The authors argue in their captivating book that the 1995 assassination of Yitzhak Rabin, Israel’s prime minister, was not the act of a lone zealot but an outgrowth of the alarming phenomenon of religious-nationalist messianism which has been widening since 1967. Although this commonsensical thesis is not novel (nor do the authors present fresh data), they have produced a comprehensive and balanced account of some of the more disturbing aspects of this religious fundamentalism, such as rabbinical rulings sanctifying Rabin’s killing and calls by certain rabbis to soldiers to disobey orders to withdraw from Judea and Samaria.
They are far less convincing, however, in claiming a direct link between the vociferous anti-Rabin campaign preceding the shooting and the assassination itself. Vociferous exchanges have characterized Israeli political culture from the start; the authors quote Rabin himself observing that public opposition to the 1982 Lebanon war had far exceeded the dissent that over the Oslo agreement. Moreover, the assassin admitted his intention to kill Rabin two years prior to the event, or well before the anti-Rabin campaign had reared its ugly head.

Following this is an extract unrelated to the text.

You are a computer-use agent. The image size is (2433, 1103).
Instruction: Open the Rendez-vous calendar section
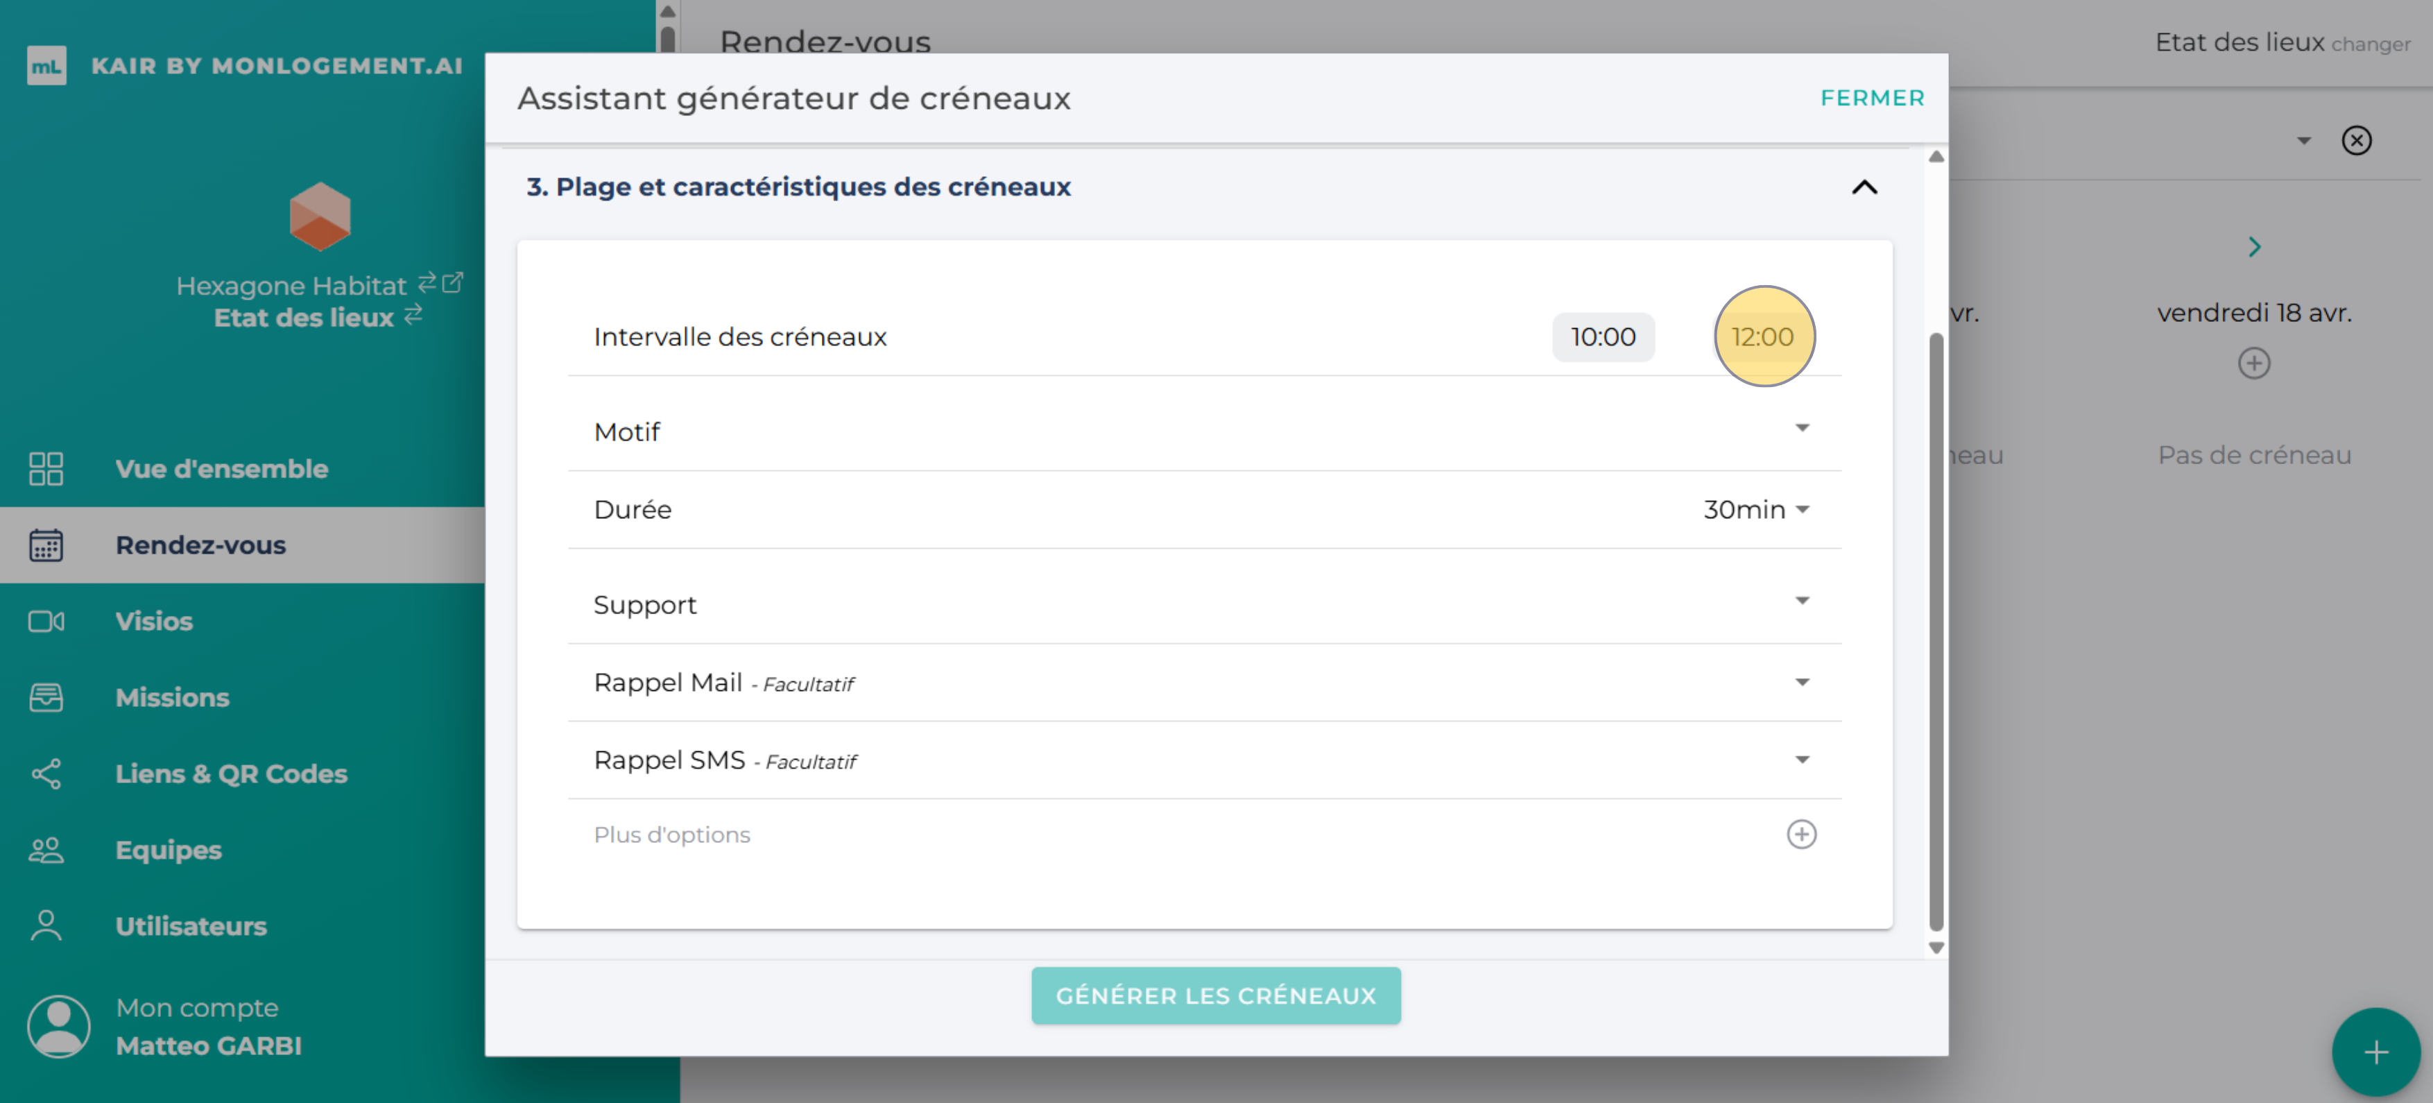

Another weakness concerns a glaring neglect of Palestinians, as if the Israeli debate took place in a vacuum. The authors not only ignore the inextricable link between the wave of Palestinian suicide bombings and the escalation of the anti-Oslo rhetoric, but they altogether miss its rationale when they ascribe the terrorist campaign as an attempt “to avenge [Baruch] Goldstein’s massacre in Hebron.” In fact, it resulted from a sustained effort by Hamas and Islamic Jihad to derail the Oslo process so they could attain their ultimate goal: an Islamic-Palestinian state on Israel’s ruins.